Öğrencilerin “Paranın elden alınması” ifadesini KYŞ olarak değerlendirmeleri ile cinsiyetler arasında istatistiksel açıdan anlamlı bir ilişki vardır (Ki-Kare =14,793, p=.000). Öğrencilerin “Çalışmaya engel olmak” ifadesini KYŞ olarak değerlendirmeleri ile cinsiyetler arasında istatistiksel açıdan anlamlı bir ilişki vardır (Ki-Kare =30,357, p=.000). Öğrencilerin “Az parayla çok fazla şey yapılmasını beklemek” ifadesini KYŞ olarak değerlendirmeleri ile cinsiyetler arasında istatistiksel açıdan anlamlı bir ilişki vardır (Ki-Kare=7,651, p=.000). Öğrencilerin “Ev giderleriyle bilinçli olarak ilgilenmemek” ifadesini KYŞ olarak değerlendirmeleri ile cinsiyetler arasında istatistiksel açıdan anlamlı bir ilişki vardır (Ki-Kare =14,463, p=.000).

Tablo 18’in ekonomik şiddeti açıklayan “Paranın elden alınması” ifadesinde erkek öğrencilerde nerdeyse yarıya yakın bir oranda farkındalık oluştuğu gözlemlenmişse de bu oran, kadın öğrencilerin gerisinde kalmıştır. “Çalışmaya engel olmak” erkeklerin %39’u, kadınların % 67’si için kadına yönelik şiddettir. “Az parayla çok fazla şey yapılmasını beklemek”, ifadesinin KYŞ içermesi konusunda kadın öğrencilerde çok bilinçli değillerdir, bu ifadeyi şiddet olarak görme oranları % 50 düzeyindedir, fakat erkek öğrencilerin oranı sadece %37’dir. “Ev giderleriyle bilinçli olarak ilgilenmemek” ifadesi için de benzer bir durum geçerlidir, hatta erkeklerin oranı burada %31’lere kadar düşmüştür.

Sonuç olarak ekonomik şiddet kadın ve erkek öğrenciler tarafından geçmişe göre çok iyi bilinse de halen istenilen düzeyde bilince sahip olunamamıştır. Kadının ekonomik hayatta yer edinmesi gerektiği, ayrıca eskiye göre daha çok yer edindiği zamanımızda ekonomik şiddet göstergeleri çok önemlidir.

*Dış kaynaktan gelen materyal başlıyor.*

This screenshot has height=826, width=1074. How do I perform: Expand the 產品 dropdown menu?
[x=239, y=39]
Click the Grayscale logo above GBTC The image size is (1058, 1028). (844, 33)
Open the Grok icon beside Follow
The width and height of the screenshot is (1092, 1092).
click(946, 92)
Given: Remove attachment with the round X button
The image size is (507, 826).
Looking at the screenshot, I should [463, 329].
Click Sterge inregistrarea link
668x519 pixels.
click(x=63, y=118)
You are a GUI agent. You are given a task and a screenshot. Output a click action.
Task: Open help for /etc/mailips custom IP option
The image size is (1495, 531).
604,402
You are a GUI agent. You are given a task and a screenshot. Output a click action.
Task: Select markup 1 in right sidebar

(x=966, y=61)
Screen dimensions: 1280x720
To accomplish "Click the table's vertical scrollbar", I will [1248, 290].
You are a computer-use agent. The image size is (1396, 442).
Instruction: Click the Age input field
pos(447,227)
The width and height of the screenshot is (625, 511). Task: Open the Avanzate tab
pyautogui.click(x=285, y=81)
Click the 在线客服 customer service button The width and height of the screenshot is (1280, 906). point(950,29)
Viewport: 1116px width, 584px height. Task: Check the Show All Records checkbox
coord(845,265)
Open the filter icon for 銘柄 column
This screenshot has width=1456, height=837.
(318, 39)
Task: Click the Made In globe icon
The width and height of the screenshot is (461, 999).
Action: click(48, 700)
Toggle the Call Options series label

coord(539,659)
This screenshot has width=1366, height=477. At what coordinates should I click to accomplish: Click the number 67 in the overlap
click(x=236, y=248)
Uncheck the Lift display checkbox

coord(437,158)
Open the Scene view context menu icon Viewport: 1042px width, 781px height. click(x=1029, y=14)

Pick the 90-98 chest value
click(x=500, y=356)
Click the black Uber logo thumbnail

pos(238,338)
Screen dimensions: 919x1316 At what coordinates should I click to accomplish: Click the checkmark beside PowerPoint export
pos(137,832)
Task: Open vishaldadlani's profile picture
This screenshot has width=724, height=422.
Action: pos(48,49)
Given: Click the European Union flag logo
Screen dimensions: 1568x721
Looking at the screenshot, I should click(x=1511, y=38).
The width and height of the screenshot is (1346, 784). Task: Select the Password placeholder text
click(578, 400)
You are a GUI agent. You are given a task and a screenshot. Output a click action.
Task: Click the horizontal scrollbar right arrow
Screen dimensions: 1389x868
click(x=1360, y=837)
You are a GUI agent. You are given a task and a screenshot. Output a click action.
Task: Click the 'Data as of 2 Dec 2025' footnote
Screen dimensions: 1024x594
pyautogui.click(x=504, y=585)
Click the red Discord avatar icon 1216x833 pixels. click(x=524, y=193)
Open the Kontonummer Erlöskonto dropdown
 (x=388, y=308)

Tanınmayan, bilinmeyen korunamaz. kadın öğrencilerin ekonomik şiddet konusunda bilinçlendirilmeleri gerekmektedir. Kendi ayakları üzerinde duran, bağımlı olmayan kadınlar yetiştirebilmek ve bunun devamını sağlayabilmek için bilinçlendirmek

önemlidir. Erkek öğrencilere ekonomik şiddeti tanıtmak gerekir. Böylece erkeklerin eşlerini sadece çocuk bakmak ve ev işlerini yapmaları gerektiği bahaneleriyle “Kadının yeri evidir” diyerek eve kapatmalarının ya da kadının kazandığı paraya tamamıyle güvenip ev giderleriyle hiç ilgilenmemelerinin, çalışan eşlerinin ellerinden maaş kartlarını alıp onları emeklerine yabancılaştırmalarının önüne geçilmiş olacaktır. Erkek öğrencilerin bu ifadeleri tıpkı fiziksel şiddet ifadeleri, cinsel şiddet ifadeleri gibi ciddi şiddet türü olarak öğrenmeleri ve ayırt etmeleri kadının toplumsal hayatta sağlam bir yerini kabul ettirebilmesi için kesinlikle gerekmektedir.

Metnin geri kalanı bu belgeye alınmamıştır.